I would like it create a third stream that only contains the elements that are equal, so:
1 3 9 4 ...
Upvotes: 2
Views: 115
Reputation: 3246
You have to zip your streams - I can recommend you protonpack tiny library. Here is a test method:
import com.codepoetics.protonpack.StreamUtils;
import java.util.List;
import java.util.stream.Collectors;
import java.util.stream.Stream;
import static org.hamcrest.MatcherAssert.assertThat;
import static org.hamcrest.Matchers.*;
import org.junit.Test;
// ... skipped test class declaration
@Test
public void shouldRetrieveOnlyEqual() {
// given
Stream<Integer> s1 = Stream.of(1, 4, 3, 5, 6, 9, 4, 1);
Stream<Integer> s2 = Stream.of(1, 0, 3, 0, 0, 9, 4, 0);
// when
List<Integer> actual = StreamUtils.zip(s1, s2, (v1, v2) -> v1.equals(v2) ? v1 : null)
.filter(Objects::nonNull).collect(Collectors.toList());
// then
assertThat(actual, contains(1, 3, 9, 4));
}
Upvotes: 1
Reputation: 100209
If your sources are random access lists, you can do the following:
List<Integer> list1 = Arrays.asList(1, 4, 3, 5, 6, 9, 4, 1, ...);
List<Integer> list2 = Arrays.asList(1, 0, 3, 0, 0, 9, 4, 0, ...);
IntStream.range(0, list1.size())
.mapToObj(i -> list1.get(i).equals(list2.get(i)) ? list1.get(i) : null)
.filter(Objects::nonNull).collect(Collectors.toList());
In my StreamEx library there's a shortcut specially for this case:
StreamEx.zip(list1, list2, (a, b) -> a.equals(b) ? a : null).nonNull().toList();
Also if you don't care about parallel processing, you can use jOOL library which allows you to zip two streams together:
Seq.of(list1).zip(Seq.of(list2), (a, b) -> a.equals(b) ? a : null)
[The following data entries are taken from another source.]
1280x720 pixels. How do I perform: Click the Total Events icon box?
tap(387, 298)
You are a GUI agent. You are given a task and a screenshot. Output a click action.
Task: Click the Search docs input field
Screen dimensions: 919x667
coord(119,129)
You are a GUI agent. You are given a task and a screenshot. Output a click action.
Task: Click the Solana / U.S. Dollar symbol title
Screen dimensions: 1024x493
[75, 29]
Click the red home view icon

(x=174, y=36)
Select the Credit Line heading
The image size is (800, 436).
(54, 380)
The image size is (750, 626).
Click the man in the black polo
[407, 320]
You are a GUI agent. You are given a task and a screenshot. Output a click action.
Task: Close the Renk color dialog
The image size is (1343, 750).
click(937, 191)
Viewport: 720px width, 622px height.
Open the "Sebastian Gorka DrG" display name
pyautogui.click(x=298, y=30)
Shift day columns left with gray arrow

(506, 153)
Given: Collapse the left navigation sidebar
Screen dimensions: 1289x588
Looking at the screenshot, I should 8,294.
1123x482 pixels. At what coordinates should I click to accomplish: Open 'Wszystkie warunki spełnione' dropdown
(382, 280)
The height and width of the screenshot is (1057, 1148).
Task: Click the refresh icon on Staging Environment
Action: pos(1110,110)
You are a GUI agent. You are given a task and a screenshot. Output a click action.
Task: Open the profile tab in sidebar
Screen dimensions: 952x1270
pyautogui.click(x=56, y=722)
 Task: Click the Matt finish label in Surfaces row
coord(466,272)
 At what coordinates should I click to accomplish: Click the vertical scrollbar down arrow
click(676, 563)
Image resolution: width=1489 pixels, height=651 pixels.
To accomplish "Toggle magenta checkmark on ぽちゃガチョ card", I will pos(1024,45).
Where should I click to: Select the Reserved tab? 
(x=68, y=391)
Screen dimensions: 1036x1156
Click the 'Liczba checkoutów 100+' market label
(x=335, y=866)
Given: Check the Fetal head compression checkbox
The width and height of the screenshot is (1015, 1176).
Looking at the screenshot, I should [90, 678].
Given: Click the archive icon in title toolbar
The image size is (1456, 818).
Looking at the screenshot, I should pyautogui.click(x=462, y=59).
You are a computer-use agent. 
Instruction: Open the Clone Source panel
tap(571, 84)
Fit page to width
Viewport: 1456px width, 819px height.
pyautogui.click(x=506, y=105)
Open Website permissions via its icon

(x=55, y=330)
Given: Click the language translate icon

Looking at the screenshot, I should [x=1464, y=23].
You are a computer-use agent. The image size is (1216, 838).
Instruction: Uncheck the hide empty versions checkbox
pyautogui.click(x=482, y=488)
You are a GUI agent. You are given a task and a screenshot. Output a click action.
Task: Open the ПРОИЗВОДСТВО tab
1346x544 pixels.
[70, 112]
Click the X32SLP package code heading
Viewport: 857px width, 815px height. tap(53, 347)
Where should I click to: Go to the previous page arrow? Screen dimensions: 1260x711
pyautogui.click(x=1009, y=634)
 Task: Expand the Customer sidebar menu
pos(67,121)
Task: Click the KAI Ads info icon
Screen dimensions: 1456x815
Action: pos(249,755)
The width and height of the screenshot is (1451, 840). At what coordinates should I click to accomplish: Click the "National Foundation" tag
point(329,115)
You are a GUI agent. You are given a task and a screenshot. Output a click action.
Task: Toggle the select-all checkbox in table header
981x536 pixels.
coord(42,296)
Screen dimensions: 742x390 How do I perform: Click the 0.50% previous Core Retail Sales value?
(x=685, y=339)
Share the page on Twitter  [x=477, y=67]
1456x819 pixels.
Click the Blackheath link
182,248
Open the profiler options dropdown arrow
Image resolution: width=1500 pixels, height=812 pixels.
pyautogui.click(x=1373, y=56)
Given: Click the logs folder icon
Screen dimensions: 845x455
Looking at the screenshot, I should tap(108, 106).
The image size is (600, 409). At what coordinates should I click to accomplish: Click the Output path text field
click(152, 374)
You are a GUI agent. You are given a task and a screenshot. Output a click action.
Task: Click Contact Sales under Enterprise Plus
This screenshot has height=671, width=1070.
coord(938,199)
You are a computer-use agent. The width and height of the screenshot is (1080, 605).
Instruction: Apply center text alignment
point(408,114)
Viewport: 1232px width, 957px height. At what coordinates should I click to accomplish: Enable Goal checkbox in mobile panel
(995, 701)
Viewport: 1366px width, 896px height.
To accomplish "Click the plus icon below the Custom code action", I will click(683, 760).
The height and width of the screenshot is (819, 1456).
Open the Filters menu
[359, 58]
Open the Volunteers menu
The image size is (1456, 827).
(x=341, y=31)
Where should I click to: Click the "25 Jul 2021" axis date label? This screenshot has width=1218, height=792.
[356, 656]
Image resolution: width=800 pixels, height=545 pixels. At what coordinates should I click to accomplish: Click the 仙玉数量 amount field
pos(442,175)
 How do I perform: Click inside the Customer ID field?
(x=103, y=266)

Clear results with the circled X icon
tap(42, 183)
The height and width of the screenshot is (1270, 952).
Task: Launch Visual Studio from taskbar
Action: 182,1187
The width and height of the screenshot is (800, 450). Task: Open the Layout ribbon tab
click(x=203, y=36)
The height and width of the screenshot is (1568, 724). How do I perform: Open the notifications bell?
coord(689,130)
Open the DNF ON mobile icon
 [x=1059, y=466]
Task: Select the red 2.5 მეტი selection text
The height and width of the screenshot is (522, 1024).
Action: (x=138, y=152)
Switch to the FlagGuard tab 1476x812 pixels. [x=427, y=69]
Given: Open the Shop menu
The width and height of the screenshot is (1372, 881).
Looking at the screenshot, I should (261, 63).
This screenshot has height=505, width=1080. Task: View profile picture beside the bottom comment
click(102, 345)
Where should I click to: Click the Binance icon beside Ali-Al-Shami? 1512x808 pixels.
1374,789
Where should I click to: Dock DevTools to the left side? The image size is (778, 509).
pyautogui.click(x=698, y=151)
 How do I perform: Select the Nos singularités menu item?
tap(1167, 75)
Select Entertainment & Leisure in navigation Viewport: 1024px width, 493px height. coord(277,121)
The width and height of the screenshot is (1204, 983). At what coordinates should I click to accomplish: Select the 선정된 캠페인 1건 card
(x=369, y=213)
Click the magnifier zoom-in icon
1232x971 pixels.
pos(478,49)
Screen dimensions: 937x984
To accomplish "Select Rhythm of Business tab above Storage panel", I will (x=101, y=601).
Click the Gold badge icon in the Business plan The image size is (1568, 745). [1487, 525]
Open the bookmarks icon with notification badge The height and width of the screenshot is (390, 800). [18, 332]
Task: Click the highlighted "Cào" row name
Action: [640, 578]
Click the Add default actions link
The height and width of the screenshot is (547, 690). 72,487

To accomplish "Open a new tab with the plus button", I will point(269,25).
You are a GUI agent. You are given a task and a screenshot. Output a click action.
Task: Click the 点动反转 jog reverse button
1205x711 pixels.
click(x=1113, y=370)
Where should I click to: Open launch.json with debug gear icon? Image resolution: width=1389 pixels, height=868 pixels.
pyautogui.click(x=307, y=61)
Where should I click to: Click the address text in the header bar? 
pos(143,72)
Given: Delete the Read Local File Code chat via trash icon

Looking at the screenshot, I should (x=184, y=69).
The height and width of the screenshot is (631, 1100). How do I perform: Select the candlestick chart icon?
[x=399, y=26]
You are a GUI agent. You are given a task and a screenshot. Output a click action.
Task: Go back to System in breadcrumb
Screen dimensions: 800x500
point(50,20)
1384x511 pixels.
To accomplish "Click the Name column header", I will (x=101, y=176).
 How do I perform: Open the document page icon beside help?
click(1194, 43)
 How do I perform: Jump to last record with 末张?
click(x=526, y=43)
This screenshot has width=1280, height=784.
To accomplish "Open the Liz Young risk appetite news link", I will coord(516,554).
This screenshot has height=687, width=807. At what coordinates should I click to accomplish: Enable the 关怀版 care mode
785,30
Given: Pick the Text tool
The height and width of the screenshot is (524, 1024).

.filter(Objects::nonNull).toList();
This will perform badly for parallel streams, but works with any stream source (not only random access lists or arrays).
Upvotes: 3
Reputation: 198103
That doesn't really look feasible with streams other than converting them to iterators and doing it by hand that way. There's not really a way to combine two streams like that.